■ Task item ■
Where a line of the material includes the string "computer", copy that line.

■ Recorded data ■
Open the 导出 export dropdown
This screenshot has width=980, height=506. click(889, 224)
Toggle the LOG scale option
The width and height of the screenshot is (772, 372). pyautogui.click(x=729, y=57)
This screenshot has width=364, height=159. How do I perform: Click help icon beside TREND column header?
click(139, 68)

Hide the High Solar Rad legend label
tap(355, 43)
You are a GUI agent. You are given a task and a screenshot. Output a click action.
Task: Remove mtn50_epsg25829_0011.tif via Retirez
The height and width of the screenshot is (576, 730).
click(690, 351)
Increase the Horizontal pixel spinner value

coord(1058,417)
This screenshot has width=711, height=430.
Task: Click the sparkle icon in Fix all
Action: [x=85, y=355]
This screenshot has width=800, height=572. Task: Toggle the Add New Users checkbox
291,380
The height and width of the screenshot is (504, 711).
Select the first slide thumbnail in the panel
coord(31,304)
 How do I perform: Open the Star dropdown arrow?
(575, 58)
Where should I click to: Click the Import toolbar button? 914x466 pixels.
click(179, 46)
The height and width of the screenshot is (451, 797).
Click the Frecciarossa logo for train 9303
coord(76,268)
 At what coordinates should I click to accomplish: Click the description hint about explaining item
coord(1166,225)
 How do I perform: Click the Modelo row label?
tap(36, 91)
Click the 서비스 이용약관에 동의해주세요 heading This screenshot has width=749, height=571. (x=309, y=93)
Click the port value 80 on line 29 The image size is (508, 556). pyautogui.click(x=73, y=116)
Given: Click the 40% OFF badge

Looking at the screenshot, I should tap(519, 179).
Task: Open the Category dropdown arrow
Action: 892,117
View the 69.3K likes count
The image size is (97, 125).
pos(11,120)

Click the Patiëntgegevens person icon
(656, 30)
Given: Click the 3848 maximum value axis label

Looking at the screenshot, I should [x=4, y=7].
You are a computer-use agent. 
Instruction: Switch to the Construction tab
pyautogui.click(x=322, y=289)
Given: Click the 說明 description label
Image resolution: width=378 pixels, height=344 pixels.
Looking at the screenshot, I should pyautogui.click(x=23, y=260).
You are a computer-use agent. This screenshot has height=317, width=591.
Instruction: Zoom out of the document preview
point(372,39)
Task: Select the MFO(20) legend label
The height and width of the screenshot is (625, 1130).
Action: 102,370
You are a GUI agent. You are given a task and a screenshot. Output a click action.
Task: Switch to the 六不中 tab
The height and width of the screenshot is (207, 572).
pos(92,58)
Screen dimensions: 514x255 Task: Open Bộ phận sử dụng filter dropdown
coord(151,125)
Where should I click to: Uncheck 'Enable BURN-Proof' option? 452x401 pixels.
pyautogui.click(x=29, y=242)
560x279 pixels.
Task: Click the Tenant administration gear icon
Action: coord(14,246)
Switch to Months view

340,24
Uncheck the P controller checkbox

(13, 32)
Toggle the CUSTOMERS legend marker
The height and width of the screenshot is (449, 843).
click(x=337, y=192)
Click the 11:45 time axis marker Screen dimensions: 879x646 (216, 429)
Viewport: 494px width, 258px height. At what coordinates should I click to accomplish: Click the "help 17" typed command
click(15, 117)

■ Solution for this exercise ■
You are a computer-use agent. 
You are a computer-use agent. This screenshot has height=317, width=591.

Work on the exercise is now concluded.